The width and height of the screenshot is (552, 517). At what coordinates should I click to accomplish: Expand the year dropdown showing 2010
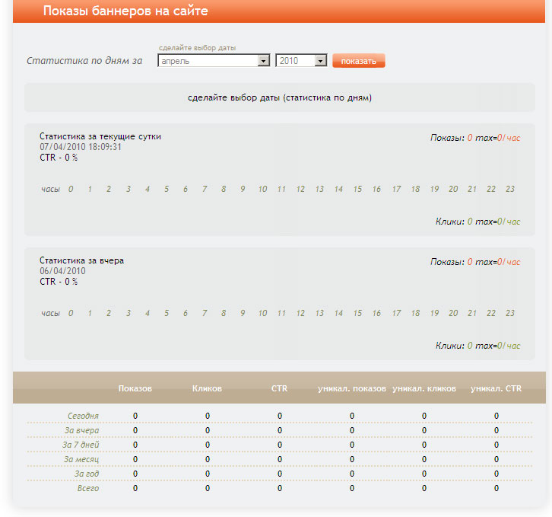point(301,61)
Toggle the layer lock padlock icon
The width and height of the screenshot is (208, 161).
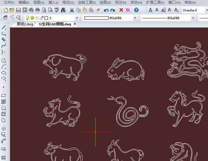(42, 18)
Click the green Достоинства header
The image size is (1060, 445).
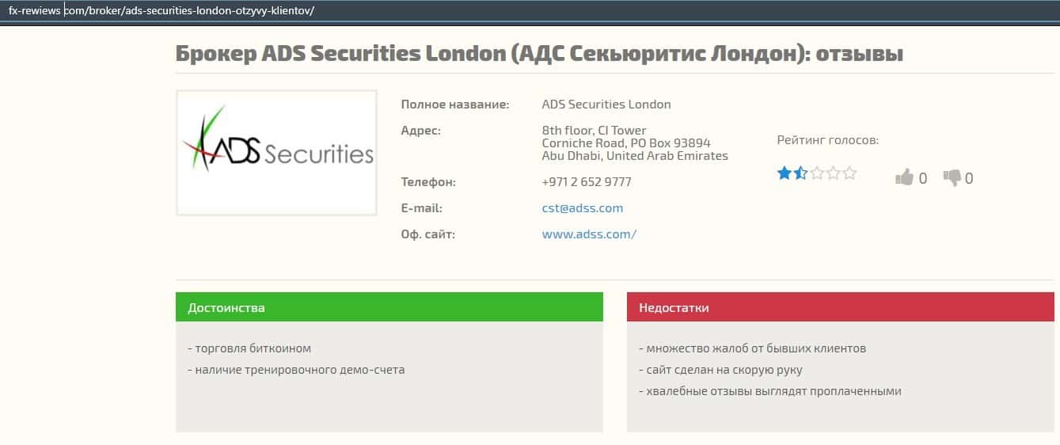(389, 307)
────────────────
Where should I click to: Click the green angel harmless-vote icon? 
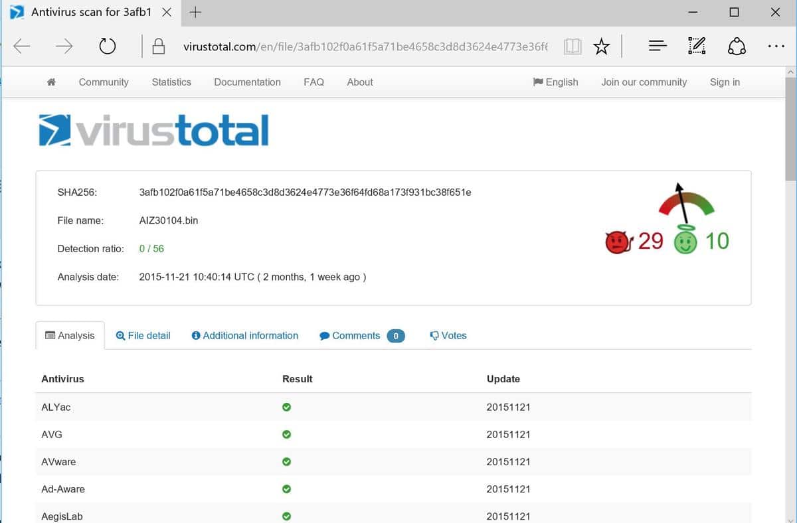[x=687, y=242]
────────────────
[Activity] Using the records above, print exactly the lines between the ones containing "The width and height of the screenshot is (552, 517)." and "Toggle the layer lock padlock icon", inclusive, and nothing else; no pictures.

[Solved problem]
The width and height of the screenshot is (552, 517). At what coordinates should I click to accomplish: Expand the year dropdown showing 2010
point(301,61)
Toggle the layer lock padlock icon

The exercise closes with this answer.